What is expected - Would you print the records below from the first line through the line containing "Open the Rect Transform help reference", skipping the pictures?
+ + + + +
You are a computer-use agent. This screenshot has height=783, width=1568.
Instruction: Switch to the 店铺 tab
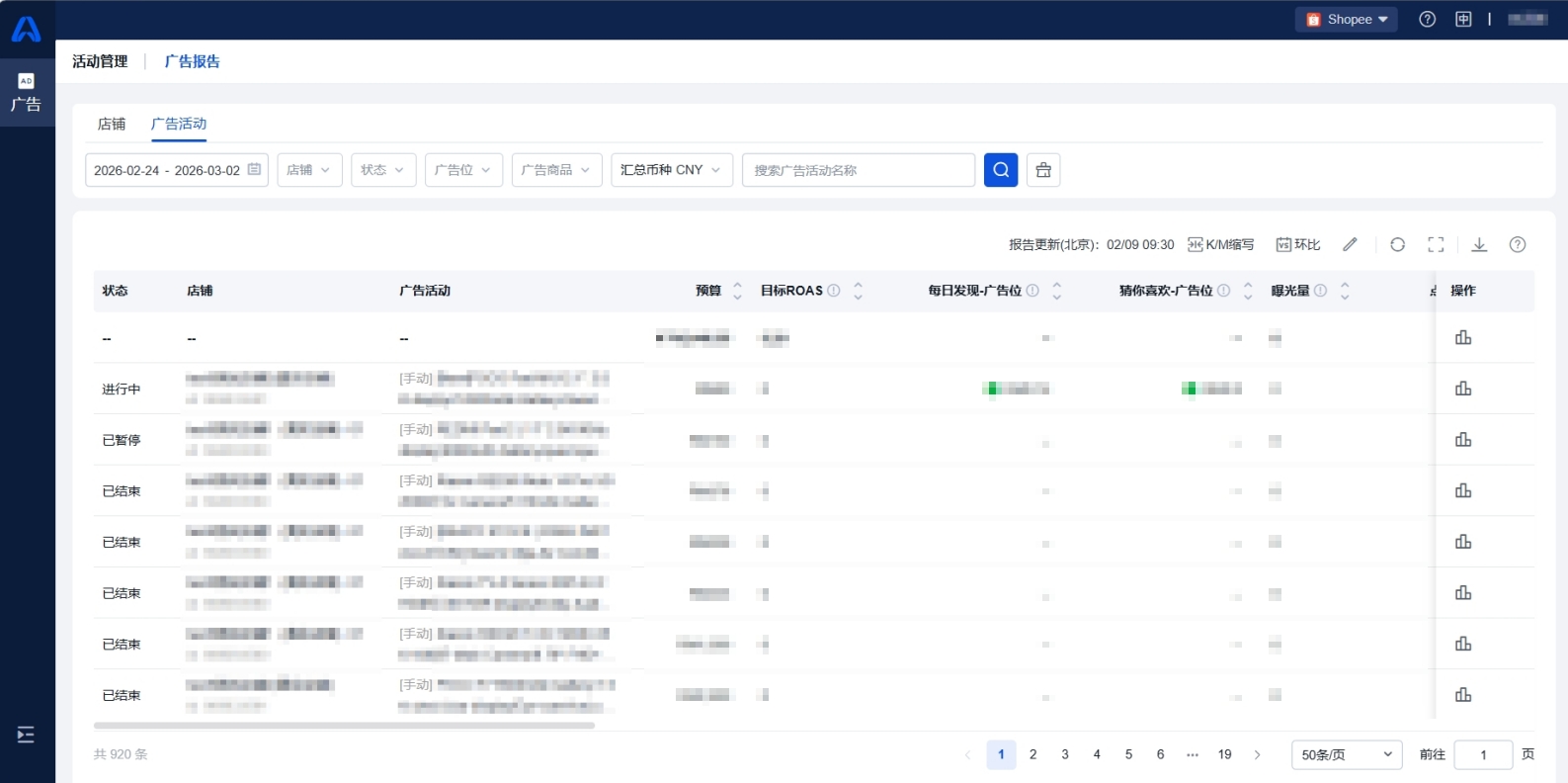pos(112,124)
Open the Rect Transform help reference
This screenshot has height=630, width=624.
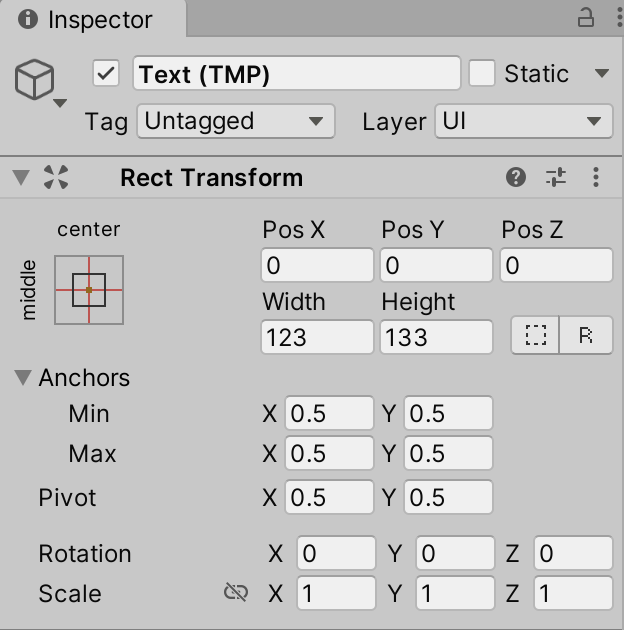pyautogui.click(x=516, y=178)
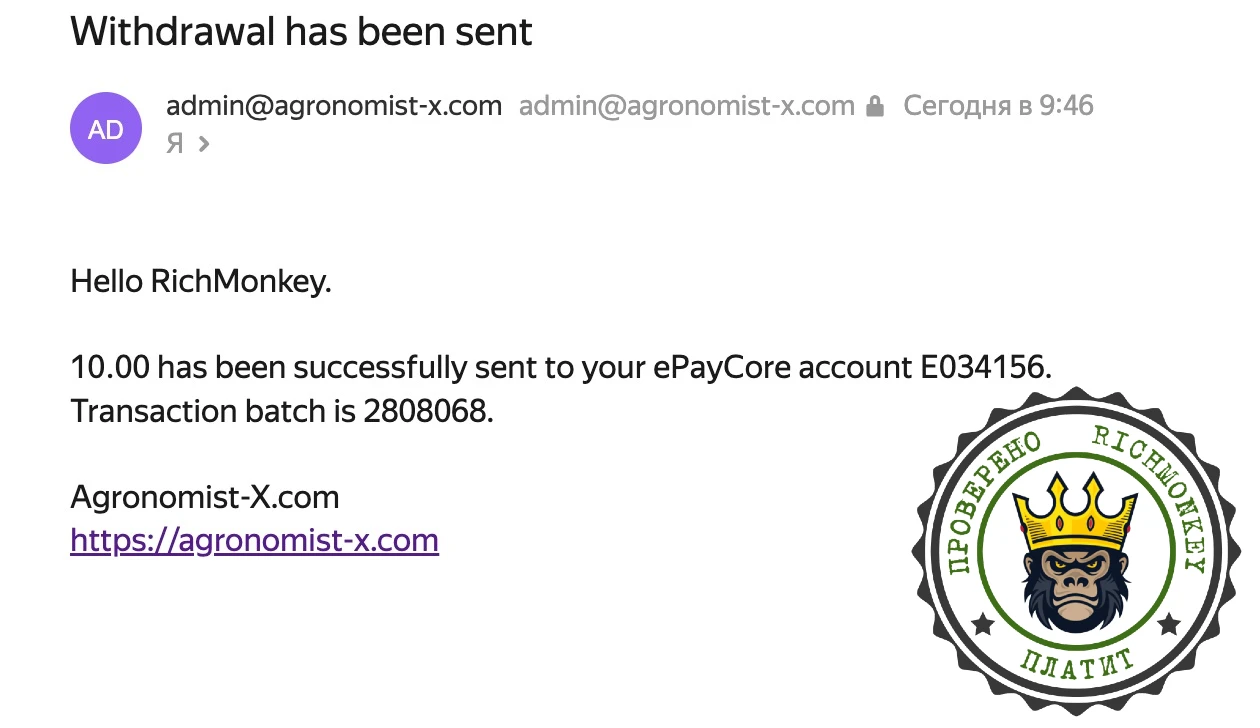Expand recipient details chevron next to Я
The width and height of the screenshot is (1260, 728).
click(204, 144)

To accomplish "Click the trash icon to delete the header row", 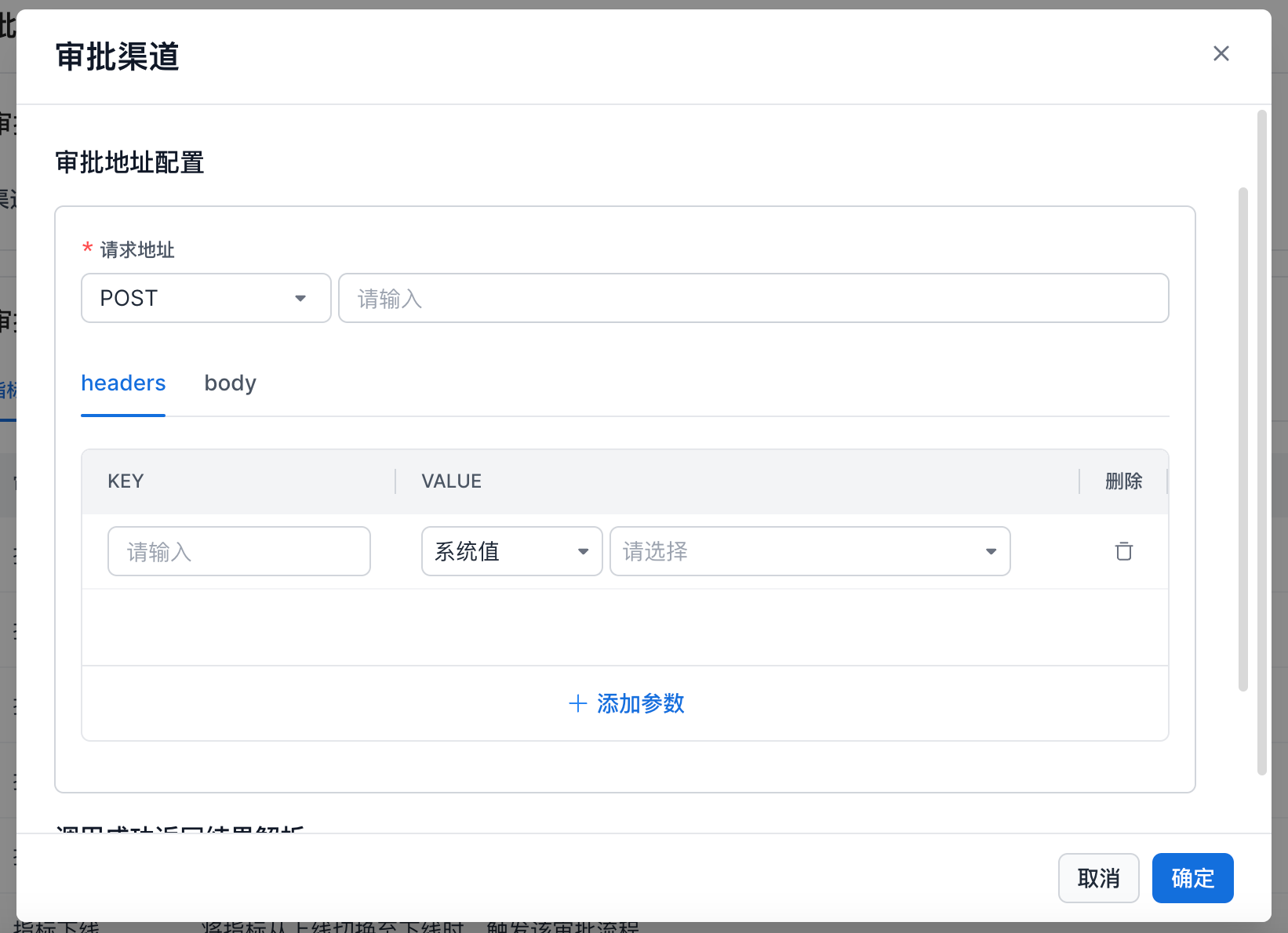I will (x=1123, y=551).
+ + + + +
Solution to the exercise -
You are a computer-use agent. This screenshot has height=783, width=1568.
Instruction: Switch to the 店铺 tab
pos(112,124)
Open the Rect Transform help reference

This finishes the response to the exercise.